Food chemicals that have been implicated in causing reactions include:

  • Salicylates: cayenne, cinnamon, cumin, curry
  • Amines: cheese, wine, chocolate, some meats, bananas, avocado, ferments
  • Benzoates (which are natural components of foods) berries, tea, herbs, and spices
  • Sulphites: canned and frozen fruits and vegetables, juices, cereals, crackers, dried fruits
  • Night shades: potatoes, capsicum, tomatoes, eggplant
  • Others include a range of food additives which are used in food processing and preservation of foods.

Symptoms of food intolerance

Food intolerance may lead to more diffuse symptoms such as:

  • drowsiness
  • fatigue
  • irritability
  • headache
  • muscular aches and pains
  • anxiety,
  • tremor
  • diarrhoea

The severity of symptoms in food intolerance is dose dependent, whereas food allergy may require exposure to only a minute amount of the food. The dose required to invoke intolerance symptoms can be cumulative over several days of ingestion, rather than immediately on first exposure.

Incidence of food allergies and intolerances

Health practitioners in practice today can attest to the seemingly ever-increasing prevalence of food allergies and intolerances over the last 20 years, especially in children.

In the 10 years from 1997-2007, there was an 18% increase in the incidence of fully blown IgE food allergies in children, and some estimate this number is now closer to 50%.
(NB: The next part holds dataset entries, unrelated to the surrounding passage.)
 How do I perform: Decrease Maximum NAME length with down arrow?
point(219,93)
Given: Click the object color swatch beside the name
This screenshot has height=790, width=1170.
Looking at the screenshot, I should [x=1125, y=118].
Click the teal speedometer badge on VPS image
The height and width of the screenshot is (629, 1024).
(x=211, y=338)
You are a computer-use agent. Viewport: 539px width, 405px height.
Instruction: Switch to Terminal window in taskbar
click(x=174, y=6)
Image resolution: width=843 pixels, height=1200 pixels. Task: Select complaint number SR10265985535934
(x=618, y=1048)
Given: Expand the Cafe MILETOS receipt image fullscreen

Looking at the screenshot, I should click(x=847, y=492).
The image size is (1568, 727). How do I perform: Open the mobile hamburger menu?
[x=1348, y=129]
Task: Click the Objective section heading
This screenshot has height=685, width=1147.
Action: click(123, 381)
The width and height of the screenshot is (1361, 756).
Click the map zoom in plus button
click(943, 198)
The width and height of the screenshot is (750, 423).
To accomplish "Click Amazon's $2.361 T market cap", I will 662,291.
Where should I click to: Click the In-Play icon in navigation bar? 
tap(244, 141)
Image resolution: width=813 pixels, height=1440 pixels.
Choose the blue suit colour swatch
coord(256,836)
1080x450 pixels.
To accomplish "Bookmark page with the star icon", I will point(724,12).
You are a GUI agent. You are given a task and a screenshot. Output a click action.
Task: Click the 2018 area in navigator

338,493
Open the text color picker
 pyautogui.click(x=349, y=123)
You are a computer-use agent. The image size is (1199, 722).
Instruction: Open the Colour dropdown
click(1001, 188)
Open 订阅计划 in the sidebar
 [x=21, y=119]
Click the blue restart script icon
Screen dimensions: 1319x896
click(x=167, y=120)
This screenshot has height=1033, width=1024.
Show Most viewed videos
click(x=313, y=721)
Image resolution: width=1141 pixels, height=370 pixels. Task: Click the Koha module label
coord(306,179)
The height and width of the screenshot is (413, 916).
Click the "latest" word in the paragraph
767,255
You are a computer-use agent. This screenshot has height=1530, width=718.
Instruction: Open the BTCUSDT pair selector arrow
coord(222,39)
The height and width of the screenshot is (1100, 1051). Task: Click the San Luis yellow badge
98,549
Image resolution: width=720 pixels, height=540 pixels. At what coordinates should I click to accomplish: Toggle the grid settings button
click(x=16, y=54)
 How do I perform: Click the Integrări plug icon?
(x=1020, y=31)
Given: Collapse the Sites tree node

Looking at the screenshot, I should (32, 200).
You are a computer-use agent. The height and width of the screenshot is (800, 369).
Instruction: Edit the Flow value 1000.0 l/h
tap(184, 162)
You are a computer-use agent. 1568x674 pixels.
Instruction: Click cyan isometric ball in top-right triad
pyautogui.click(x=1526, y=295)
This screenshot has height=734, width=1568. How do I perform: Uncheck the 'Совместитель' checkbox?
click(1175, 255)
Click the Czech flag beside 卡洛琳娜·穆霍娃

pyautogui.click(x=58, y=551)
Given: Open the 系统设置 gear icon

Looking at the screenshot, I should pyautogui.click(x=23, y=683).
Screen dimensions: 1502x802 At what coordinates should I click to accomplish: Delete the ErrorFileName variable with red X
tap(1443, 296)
In Australia, about 1 in 10 infants, 1 in 20 children up to five years of age, and 2 in every 100 adults have food allergies. That’s 10% of babies, 5% of kids, and 2% of adults with food allergies.

These statistics do not even include the even more extraordinary increase in IgG- and IgA-mediated food sensitivities.

How do we explain the increase in food allergy and food intolerance?

The main suspects include our modern diets, overuse of antibiotics, and the hygiene hypothesis.

The role of modern diets in food sensitivities

Modern diets have gone from one of wholefoods encountered similarly for millennia by our ancestors and past generations, to one of more processed by-products and synthesised compounds which are often as foreign to our genetics as they are devoid of nutritional benefit.

The role of antibiotics in food sensitivities

Even as far back as the 1970s, antibiotics were inappropriately doled out like sweets in a candy shop for relatively minor complaints like the common cold. Experts say that the average child in the most industrialised parts of the world have taken around three courses of antibiotics by the time they are two years of age. In the experience of many mums, this is an understatement. One client in our clinic (who allowed us to tell her story here) reported that her bub had been given six doses of antibiotics in the first six weeks of his life, due to a staph infection acquired in the major maternity hospital when he was born.

(If you need more reasons to avoid antibiotics unless absolutely necessary, watch the ABC’s Four Corners The Rise of the Superbugs from 2012 with Professor David Paterson, Queensland-born infectious-diseases specialist.)

The hygiene hypothesis

The ‘hygiene hypothesis’ is essentially a combination of the above two factors, along with the the increased number of caesarean births, sterility of the food supply, and general environmental surfaces. Research suggests that changes in our microbiota may well be to blame for the increase in allergic diseases. And where do most of the microbes in our bodies reside you ask? In the gut. Yep the good old gut!